The more we talked, the more he seemed to become excited about the future, and what he could now consider doing. He was free to go after what he really wanted to do. This sounds almost insane, but at one point I found myself almost envious of his excitement about chasing his dream of doing something incredibly significant.
We parted ways on a positive note and have spoken several times since then. I am very excited to see where his passion takes him. That’s not usually how these things end.
Several years ago we had to let another management team member go. In that case, he had a son the same age as mine, and we had made several trips with our boys to the Indianapolis 500, had been to a number of NHRA drag races and hung out at his farm while the boys roamed the woods. Unfortunately, I have not seen him since the day we let him go.
The question I had coming out of that situation still weighs on me: Exactly how close of a friend can you become with an employee? It doesn’t matter what we do outside of the business or how a friendship develops. There is always that “owner” stamp on my forehead. And sometime in the future I may have to make the tough decision that interferes with a personal relationship for the good of the business.

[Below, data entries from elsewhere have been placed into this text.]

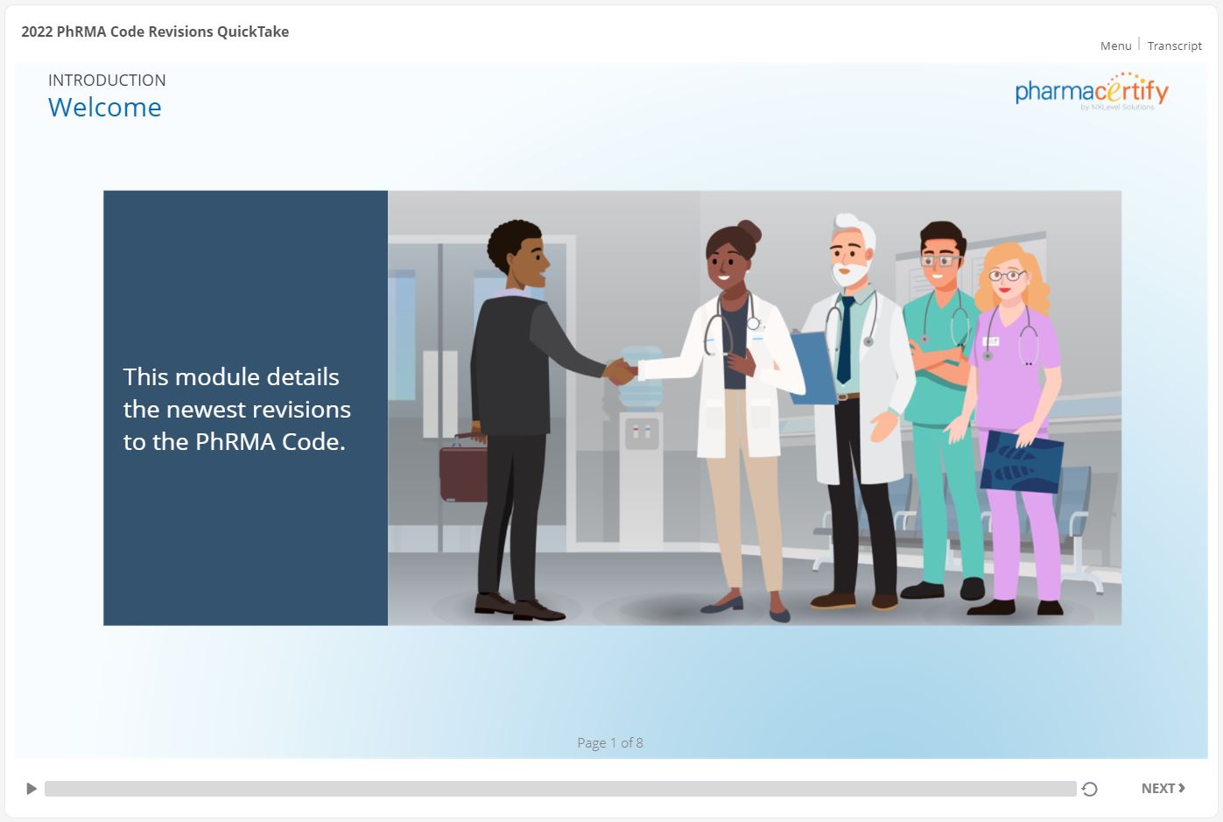
Task: Click the businessman's brown briefcase
Action: coord(463,472)
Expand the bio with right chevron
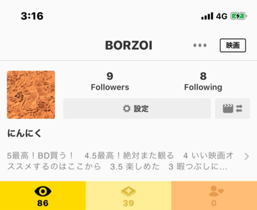257x210 pixels. [246, 157]
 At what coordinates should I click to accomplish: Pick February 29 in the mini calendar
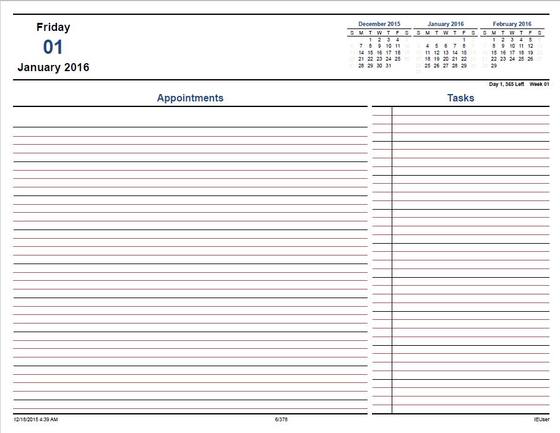[x=494, y=66]
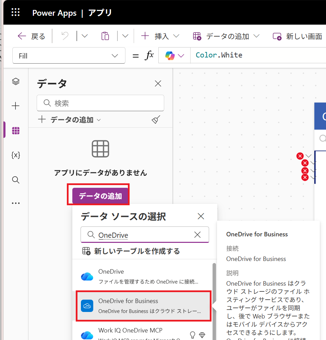Expand the データの追加 toolbar dropdown
The height and width of the screenshot is (340, 326).
click(226, 36)

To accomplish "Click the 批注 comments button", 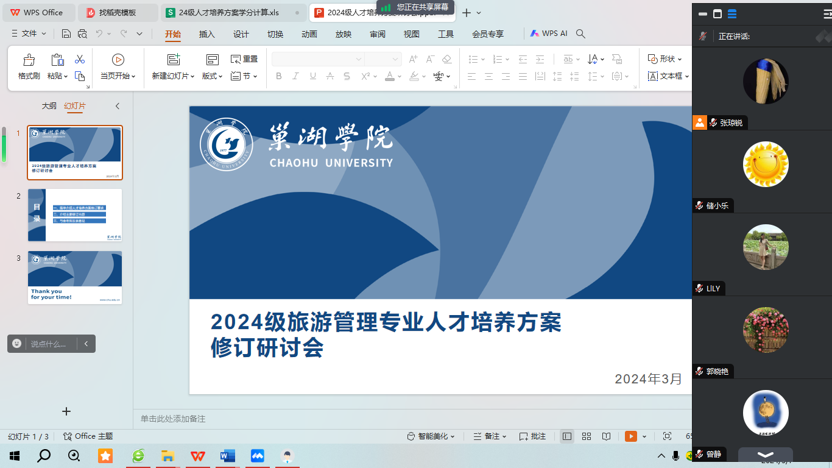I will 532,436.
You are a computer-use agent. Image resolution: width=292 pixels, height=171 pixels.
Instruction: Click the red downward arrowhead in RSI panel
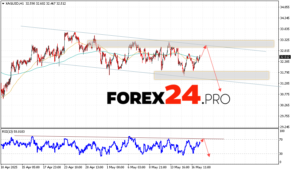point(209,155)
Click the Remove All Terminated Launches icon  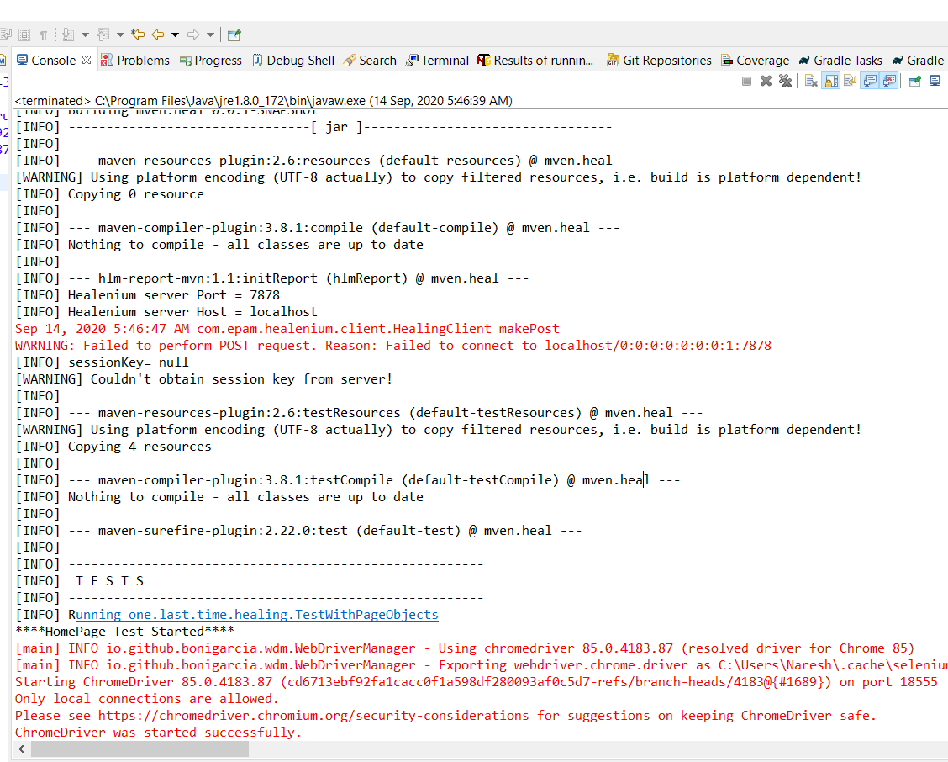(x=786, y=81)
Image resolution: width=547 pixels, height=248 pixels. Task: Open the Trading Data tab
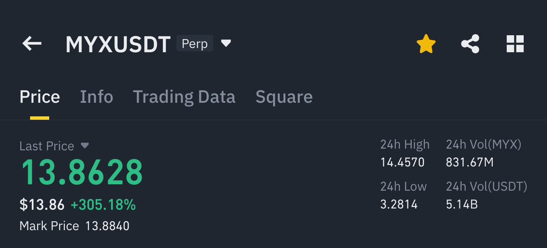pos(184,97)
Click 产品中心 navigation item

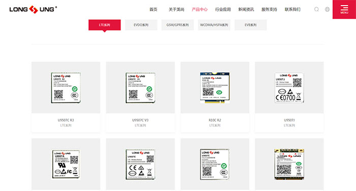(199, 9)
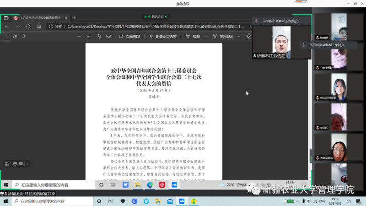This screenshot has width=366, height=206.
Task: Reload the PDF page
Action: [28, 27]
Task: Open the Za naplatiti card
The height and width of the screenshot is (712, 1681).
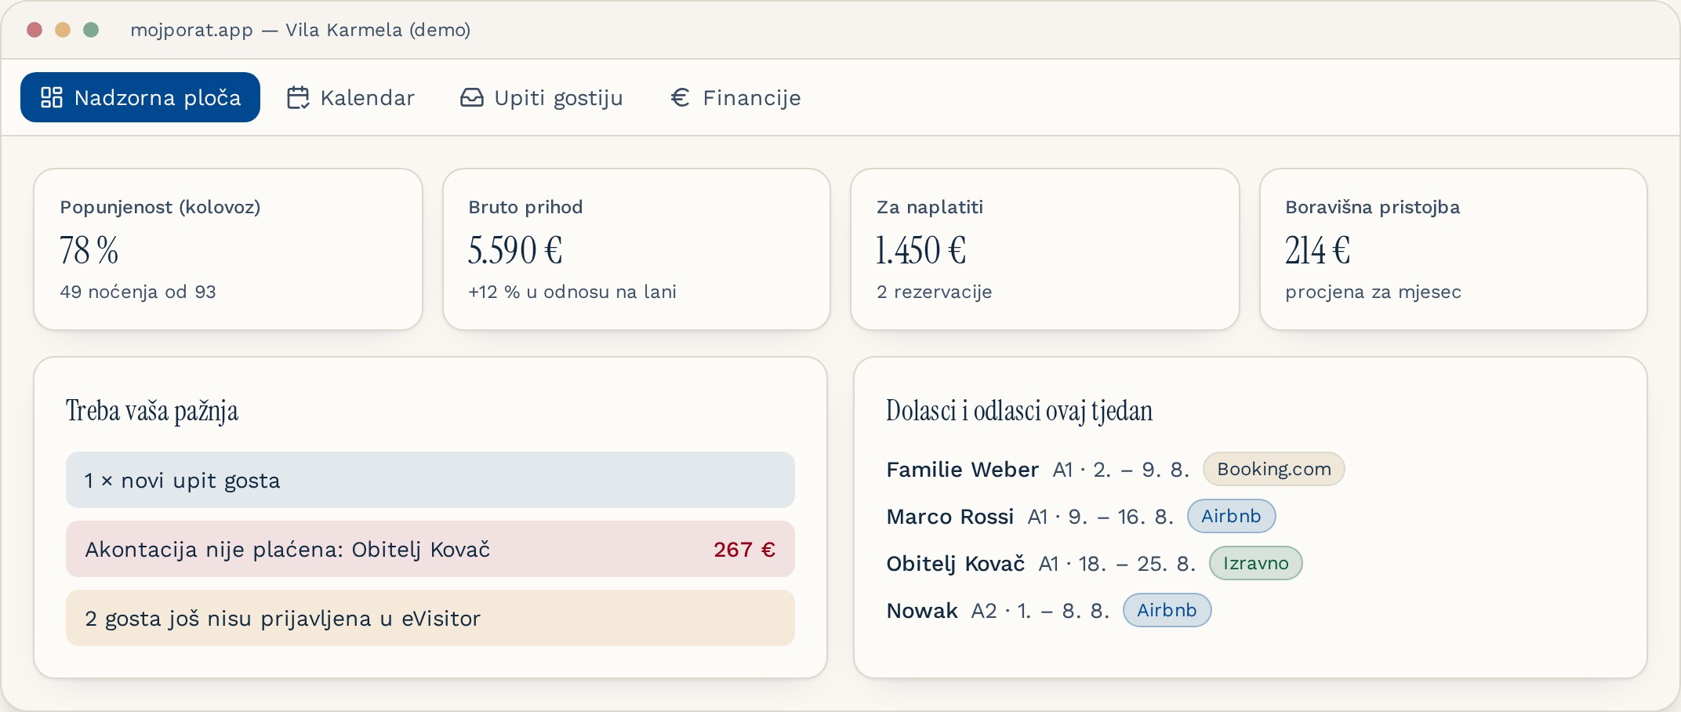Action: [1045, 249]
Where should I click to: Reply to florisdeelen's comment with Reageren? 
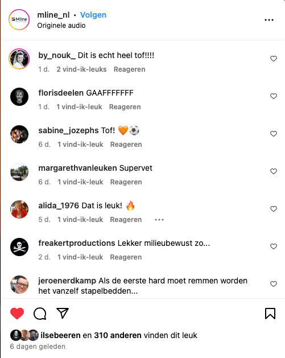[125, 107]
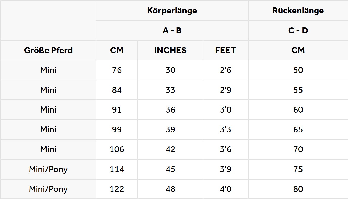Click the INCHES subheader cell
Screen dimensions: 348x199
tap(170, 50)
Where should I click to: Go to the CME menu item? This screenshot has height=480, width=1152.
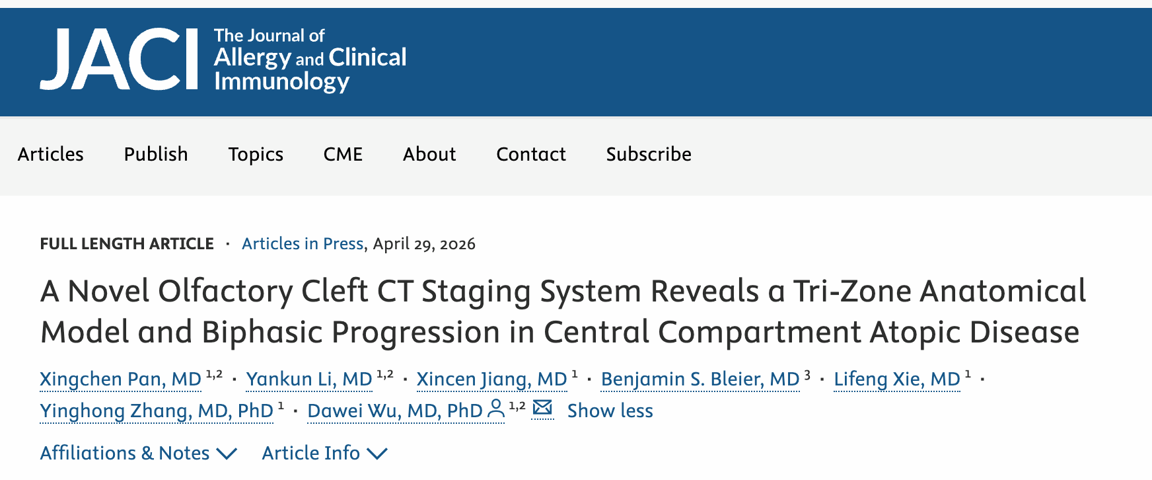(343, 154)
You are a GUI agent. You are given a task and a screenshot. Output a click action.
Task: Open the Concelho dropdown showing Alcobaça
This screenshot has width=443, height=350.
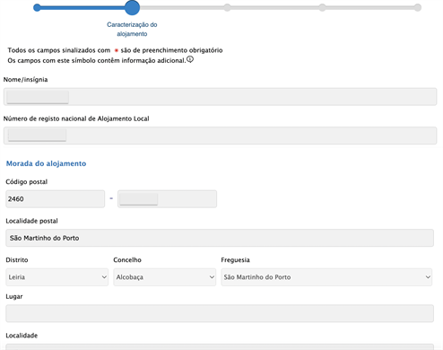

This is not just an owner issue. Anyone in a management position is faced with the same challenge – how close to become to the team you are leading. I want to build a team that works phenomenally well together, that has each other’s backs, that shares the same passion for success. But as the leader of that team, I will never be "one of the guys."
It really is a delicate balance – sharing the vision for where you want the team to go, encouraging the camaraderie among the individuals, spending one-on-one time with people to help them develop into strong contributors, yet recognizing that there is a different relationship between you and each of them.
Most of the time it is tremendously rewarding. Once in a while, it is terribly difficult. See you on the show floor.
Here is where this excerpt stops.